ASSIGNED TASK:
The answer is to contain only the line containing "How do I perform: Click the 7000" and the lines after it through the last one, each reproduced exactly as it appears below.

[Dataset excerpts]
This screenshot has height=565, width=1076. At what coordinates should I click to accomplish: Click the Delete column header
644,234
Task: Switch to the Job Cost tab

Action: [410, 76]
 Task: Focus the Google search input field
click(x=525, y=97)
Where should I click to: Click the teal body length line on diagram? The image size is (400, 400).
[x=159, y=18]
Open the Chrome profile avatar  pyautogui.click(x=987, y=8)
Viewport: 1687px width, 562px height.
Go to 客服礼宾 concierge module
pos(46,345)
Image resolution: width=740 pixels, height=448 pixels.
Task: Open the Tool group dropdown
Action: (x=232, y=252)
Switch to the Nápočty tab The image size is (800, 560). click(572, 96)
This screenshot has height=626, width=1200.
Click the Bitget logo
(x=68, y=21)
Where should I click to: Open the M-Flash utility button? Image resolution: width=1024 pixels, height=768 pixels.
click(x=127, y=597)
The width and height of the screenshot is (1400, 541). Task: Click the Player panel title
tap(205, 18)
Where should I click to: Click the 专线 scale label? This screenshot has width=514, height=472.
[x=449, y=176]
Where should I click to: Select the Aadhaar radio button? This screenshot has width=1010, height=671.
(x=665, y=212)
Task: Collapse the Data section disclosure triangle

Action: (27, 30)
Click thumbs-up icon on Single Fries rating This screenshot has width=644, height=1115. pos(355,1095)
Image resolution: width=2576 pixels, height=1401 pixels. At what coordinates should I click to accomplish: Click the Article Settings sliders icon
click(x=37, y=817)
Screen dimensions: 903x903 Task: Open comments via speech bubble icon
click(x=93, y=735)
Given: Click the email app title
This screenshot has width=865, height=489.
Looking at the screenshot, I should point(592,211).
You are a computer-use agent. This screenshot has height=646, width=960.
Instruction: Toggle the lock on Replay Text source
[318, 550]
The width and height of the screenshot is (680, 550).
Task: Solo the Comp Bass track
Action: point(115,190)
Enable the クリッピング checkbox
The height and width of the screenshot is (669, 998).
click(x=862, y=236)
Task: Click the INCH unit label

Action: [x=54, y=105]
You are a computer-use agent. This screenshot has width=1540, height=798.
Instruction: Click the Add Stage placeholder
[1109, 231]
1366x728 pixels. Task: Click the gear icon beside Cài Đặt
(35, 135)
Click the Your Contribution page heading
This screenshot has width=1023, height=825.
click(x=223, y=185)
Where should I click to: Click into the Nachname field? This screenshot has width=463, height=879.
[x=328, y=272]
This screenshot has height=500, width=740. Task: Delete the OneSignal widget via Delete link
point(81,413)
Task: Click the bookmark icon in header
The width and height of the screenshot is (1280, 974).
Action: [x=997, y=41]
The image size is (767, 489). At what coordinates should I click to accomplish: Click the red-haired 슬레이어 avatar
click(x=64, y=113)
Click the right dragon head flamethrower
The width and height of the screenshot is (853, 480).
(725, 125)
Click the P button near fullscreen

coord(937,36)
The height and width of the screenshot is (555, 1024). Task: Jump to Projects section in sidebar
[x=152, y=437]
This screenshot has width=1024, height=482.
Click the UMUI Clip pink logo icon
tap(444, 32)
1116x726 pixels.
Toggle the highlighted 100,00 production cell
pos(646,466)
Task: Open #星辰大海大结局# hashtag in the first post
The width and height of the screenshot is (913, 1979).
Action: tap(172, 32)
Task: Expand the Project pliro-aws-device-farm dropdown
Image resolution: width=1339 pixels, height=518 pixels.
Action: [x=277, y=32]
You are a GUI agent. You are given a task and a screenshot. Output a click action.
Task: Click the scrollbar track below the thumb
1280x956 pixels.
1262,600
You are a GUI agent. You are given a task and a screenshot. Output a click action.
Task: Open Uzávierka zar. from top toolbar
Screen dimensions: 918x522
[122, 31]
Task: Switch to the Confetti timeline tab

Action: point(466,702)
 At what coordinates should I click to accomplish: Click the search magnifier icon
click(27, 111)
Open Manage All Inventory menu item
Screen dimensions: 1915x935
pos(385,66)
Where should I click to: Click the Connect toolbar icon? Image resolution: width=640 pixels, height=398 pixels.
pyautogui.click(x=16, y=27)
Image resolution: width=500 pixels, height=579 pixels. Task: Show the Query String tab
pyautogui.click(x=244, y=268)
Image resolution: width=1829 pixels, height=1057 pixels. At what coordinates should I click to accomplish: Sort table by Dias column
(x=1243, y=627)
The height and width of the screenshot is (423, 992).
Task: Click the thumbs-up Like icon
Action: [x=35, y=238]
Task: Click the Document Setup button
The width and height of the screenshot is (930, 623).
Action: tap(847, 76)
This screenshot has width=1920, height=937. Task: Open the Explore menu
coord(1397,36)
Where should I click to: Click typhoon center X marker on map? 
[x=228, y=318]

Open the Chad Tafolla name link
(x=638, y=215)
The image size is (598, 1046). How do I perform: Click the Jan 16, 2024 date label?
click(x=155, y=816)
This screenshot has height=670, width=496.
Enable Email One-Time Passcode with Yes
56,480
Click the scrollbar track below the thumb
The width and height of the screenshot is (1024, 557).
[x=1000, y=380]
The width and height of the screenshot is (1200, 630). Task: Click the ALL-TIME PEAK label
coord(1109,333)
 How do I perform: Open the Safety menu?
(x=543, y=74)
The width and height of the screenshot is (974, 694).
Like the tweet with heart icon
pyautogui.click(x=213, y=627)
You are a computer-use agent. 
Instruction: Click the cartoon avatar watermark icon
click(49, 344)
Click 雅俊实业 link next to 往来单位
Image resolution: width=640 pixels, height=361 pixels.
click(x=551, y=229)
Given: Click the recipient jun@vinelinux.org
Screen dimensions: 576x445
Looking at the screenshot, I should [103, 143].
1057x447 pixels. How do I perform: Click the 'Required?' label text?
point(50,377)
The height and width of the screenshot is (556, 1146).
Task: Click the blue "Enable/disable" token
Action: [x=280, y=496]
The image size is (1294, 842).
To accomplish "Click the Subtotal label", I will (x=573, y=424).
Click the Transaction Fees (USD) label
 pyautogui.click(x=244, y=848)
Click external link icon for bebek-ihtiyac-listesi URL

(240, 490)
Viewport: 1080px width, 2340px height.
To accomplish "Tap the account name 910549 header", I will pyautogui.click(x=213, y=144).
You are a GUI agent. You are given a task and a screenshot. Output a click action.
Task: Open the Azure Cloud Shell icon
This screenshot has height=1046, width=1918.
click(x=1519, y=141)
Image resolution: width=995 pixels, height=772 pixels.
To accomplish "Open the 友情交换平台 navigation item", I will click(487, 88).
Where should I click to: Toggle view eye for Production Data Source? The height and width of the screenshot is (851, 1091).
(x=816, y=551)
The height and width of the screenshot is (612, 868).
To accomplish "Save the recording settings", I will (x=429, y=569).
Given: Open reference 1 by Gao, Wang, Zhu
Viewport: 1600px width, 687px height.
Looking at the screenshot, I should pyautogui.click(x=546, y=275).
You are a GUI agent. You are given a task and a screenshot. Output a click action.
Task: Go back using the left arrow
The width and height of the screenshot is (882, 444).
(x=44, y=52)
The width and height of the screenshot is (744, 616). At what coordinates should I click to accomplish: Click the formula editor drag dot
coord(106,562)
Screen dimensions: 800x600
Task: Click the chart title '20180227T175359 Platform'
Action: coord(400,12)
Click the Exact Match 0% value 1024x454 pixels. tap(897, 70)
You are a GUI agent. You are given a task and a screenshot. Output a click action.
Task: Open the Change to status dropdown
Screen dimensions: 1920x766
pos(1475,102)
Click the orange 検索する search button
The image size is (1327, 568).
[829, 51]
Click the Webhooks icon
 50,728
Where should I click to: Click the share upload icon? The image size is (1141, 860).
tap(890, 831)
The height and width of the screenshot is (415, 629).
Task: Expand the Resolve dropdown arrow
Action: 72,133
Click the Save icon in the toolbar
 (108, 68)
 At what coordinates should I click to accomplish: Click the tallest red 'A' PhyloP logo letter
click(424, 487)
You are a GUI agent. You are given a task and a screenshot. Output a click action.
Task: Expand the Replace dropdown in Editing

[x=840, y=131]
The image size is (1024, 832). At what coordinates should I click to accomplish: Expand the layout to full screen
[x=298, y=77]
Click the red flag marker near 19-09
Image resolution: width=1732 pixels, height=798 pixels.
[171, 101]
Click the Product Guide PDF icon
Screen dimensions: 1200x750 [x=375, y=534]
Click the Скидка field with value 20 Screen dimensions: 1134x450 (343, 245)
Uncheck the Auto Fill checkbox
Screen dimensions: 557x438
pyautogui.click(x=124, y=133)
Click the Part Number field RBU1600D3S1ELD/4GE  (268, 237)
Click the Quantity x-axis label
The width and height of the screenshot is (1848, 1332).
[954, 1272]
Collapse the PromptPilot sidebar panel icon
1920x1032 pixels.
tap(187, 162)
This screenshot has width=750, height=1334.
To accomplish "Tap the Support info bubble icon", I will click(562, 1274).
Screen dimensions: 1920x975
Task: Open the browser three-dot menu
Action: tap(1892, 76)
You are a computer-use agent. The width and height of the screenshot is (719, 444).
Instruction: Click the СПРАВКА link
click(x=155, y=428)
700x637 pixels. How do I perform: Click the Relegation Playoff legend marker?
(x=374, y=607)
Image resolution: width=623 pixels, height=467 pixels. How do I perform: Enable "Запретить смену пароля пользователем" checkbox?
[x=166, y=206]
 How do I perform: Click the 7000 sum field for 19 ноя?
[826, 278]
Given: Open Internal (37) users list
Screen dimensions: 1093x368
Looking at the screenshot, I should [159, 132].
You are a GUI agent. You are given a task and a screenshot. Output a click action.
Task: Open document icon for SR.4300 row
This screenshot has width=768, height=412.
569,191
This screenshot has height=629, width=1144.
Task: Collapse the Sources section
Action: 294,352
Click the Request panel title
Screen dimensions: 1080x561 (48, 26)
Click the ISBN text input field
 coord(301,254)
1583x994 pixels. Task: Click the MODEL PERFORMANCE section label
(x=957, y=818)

EXERCISE RESULT:
 How do I perform: Click the 7000 sum field for 19 ноя?
[826, 278]
Given: Open Internal (37) users list
Screen dimensions: 1093x368
Looking at the screenshot, I should [159, 132].
You are a GUI agent. You are given a task and a screenshot. Output a click action.
Task: Open document icon for SR.4300 row
This screenshot has width=768, height=412.
569,191
This screenshot has height=629, width=1144.
Task: Collapse the Sources section
Action: 294,352
Click the Request panel title
Screen dimensions: 1080x561 (48, 26)
Click the ISBN text input field
 coord(301,254)
1583x994 pixels. Task: Click the MODEL PERFORMANCE section label
(x=957, y=818)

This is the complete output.